■ **RECORDS PROVIDED**
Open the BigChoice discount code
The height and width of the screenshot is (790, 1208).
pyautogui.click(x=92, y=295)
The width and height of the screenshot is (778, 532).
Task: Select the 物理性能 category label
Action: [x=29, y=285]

■ **WHAT YOU NEED TO DO**
The whole of the material above should be given again exactly.

■ **EXERCISE RESULT**
Open the BigChoice discount code
The height and width of the screenshot is (790, 1208).
pyautogui.click(x=92, y=295)
The width and height of the screenshot is (778, 532).
Task: Select the 物理性能 category label
Action: [x=29, y=285]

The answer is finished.